Halloween met with a similar fate. Any pleas to attend parties, don a costume, engage in trick or treating or any form of celebration were met with a rebuking bible verse and a coercion to refocus yourself on the freedom in Christ and not the ‘bondage to the evil one” as books of that time repeatedly stated. “Halloween is the birthday of the devil!”, the pastor of our small church would shout into the cavernous hall they rented. “When you raise your children to celebrate Halloween, to read books about witchcraft…you are teaching them to be worshippers of the dark one”, he’d bellow, still wearing the uniform t-shirt of his day job as an electronics salesman.
But I didn’t learn about the Devil through Halloween or Harry Potter. I learned about the Devil through terrifying Christian books like Neil T. Anderson’s The Seduction of Our Children, harrowing taped sermons by John Hagee (like this one) and jarring bootleg VHSes like Hell’s Bells. I learned about the Devil the same way I learned about religion: through the church. The bible is chock full of verses like Luke 10:19 - “Behold, I have given you authority to tread on serpents and scorpions, and over all the power of the enemy, and nothing shall hurt you” and yet, I spent more time hearing about “defeating Satan” than I ever did about loving my neighbor.
Believing in Satan is one thing, but fuelling a culture war against any deviation from the Judeo-Christian world we live in is another. As a child, it felt isolating to miss out on the Harry Potter craze, to turn down Halloween party invites, and to rely on Bible verses as my only framework for what was “right” or “wrong.” As an adult, I let myself be blinded by a monochrome view of the world—a rigid black-and-white of “good” and “bad.” It cost me experiences, relationships, and, most of all, years of ignoring my own voice, too preoccupied with what a pastor might think.
I now see clearly what evil truly is—and what it isn’t. It isn’t the smoke and mirrors the church used to justify shutting us off from the world. Evil is letting yourself be corrupted by hate. It’s allowing life’s trials to harden your heart against your neighbour. It’s closing doors to immigrants fleeing war, turning away from the unhoused because they don’t fit some ideal of a “good neighbour,” listening to the internet’s false prophets, who echo the control once wielded by the church before Martin Luther’s 95 Theses. Real evil lives in the everyday, in the subtleties of how we treat each other. The Devil is a straw man argument, but harm is done in acts as seemingly insignificant as a single stalk of straw.
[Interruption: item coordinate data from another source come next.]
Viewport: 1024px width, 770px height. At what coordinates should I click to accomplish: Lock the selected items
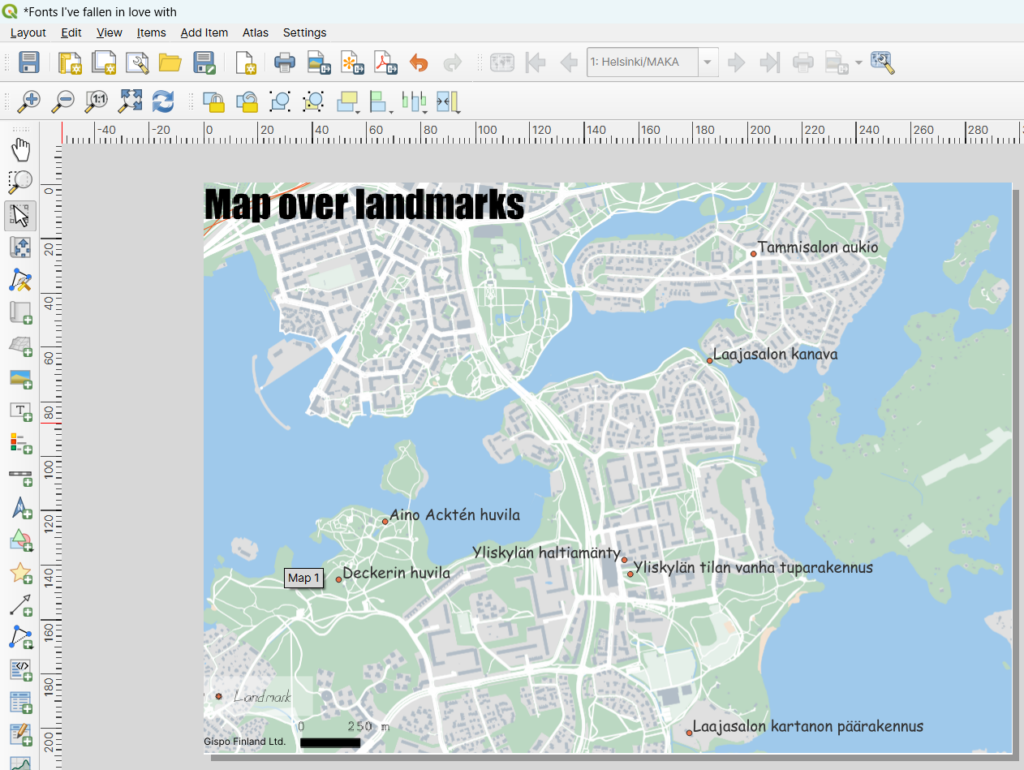pyautogui.click(x=213, y=100)
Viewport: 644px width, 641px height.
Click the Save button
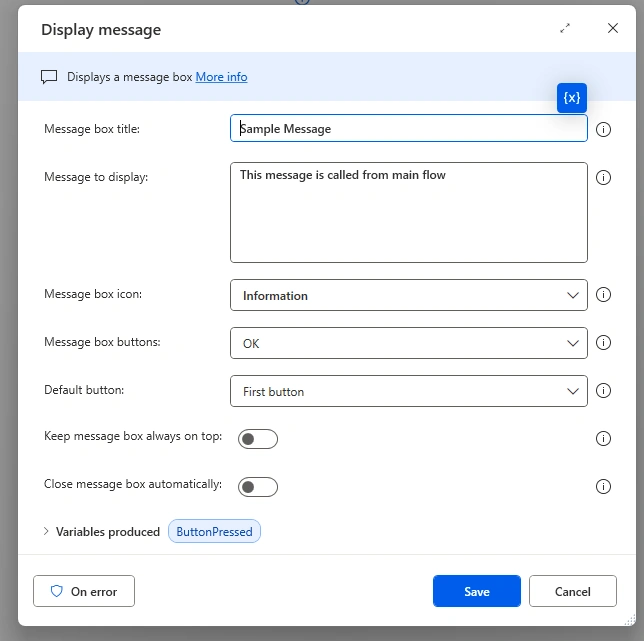[x=476, y=591]
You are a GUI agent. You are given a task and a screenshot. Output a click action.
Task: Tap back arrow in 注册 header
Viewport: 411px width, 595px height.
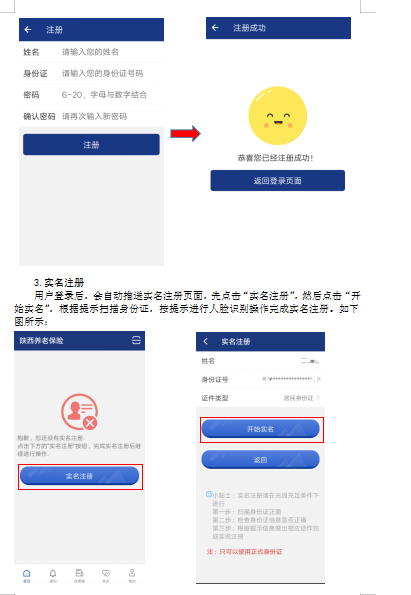tap(28, 30)
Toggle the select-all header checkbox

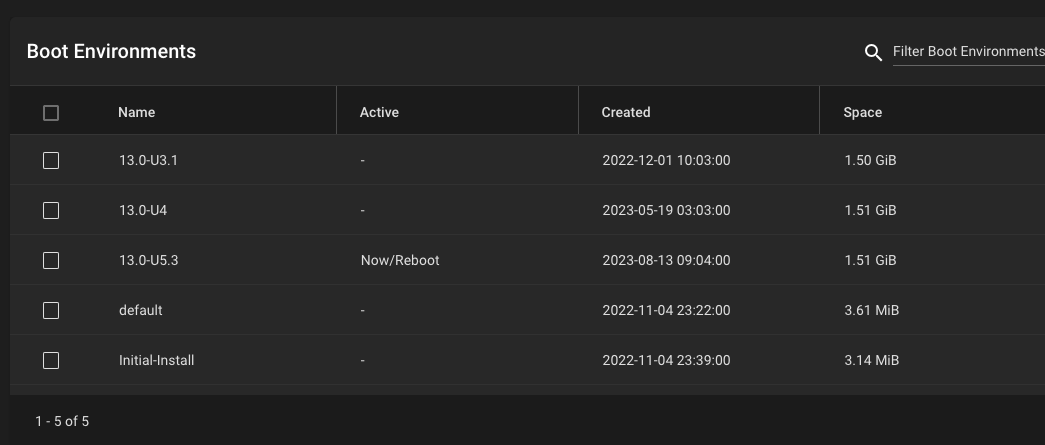[x=51, y=113]
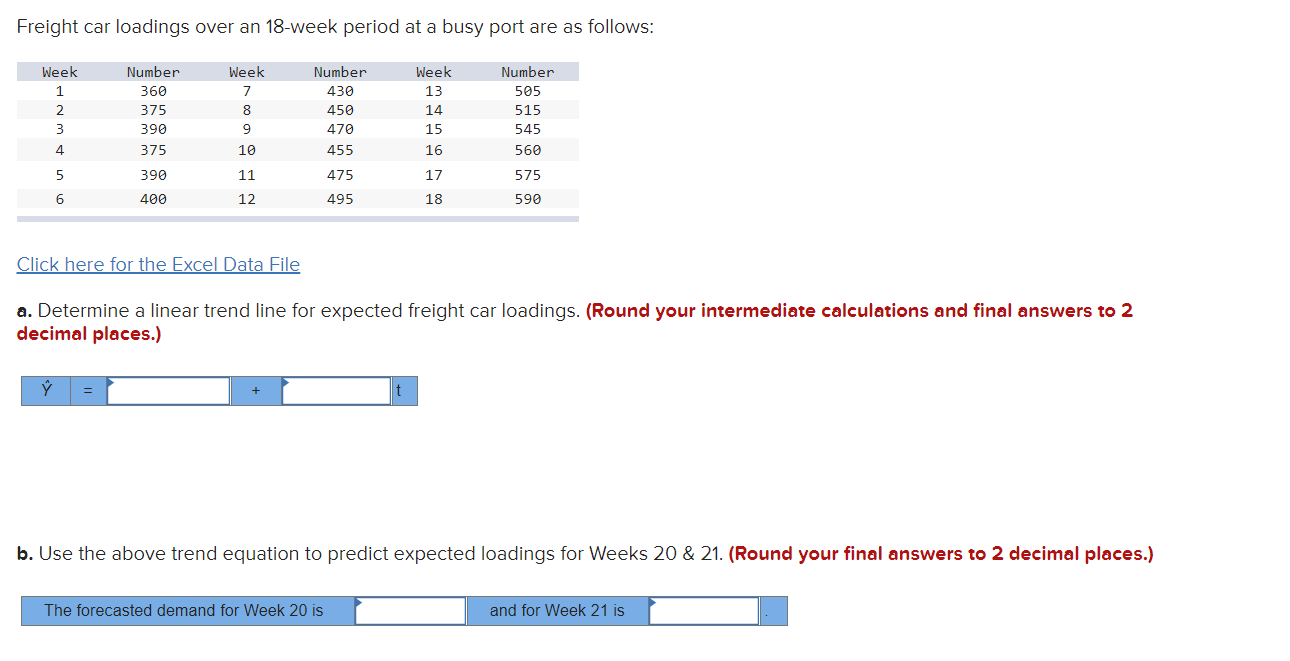The image size is (1290, 661).
Task: Click the blue corner marker on the intercept field
Action: (x=110, y=382)
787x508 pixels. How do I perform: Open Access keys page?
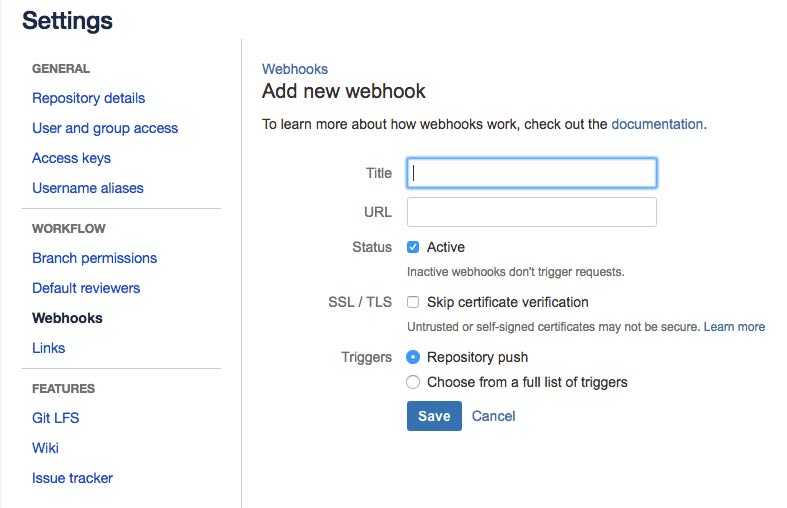[71, 158]
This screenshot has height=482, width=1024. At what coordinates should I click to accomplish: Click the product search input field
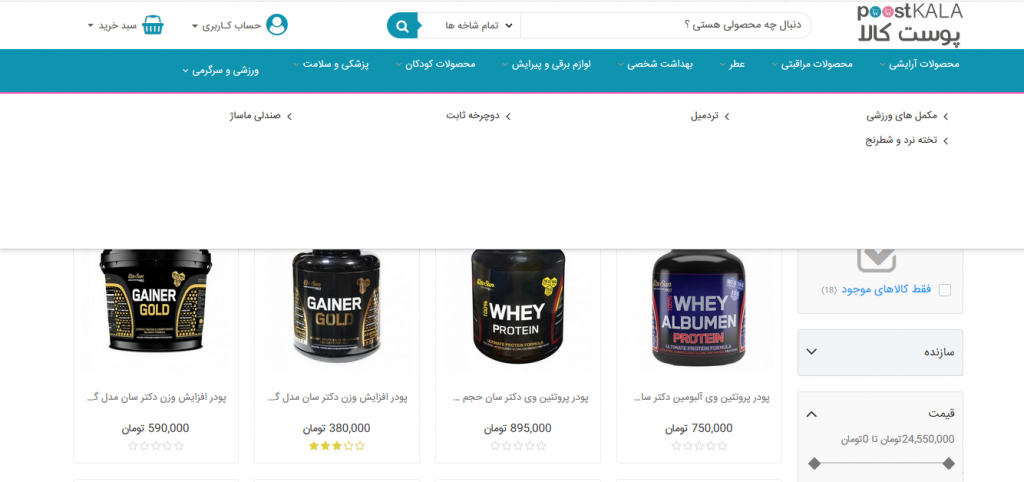point(665,25)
The American woman and her family left swiftly, retreating from the world they’d judged and abandoned, but they left us to flounder in the suds of their Satanic panic. The fear of the otherworldly clung to me for nearly 20 years. Even now, I catch myself dividing the world into “good” and “bad,” using the same rigid yardstick that once told me dressing up for a costume party was wrong. But then I remember: the true evils aren’t conjured or imagined. They’re right here—the evils of over-consumption, unchecked capitalism, pollution, poverty, hopelessness - these are the battles worth my energy.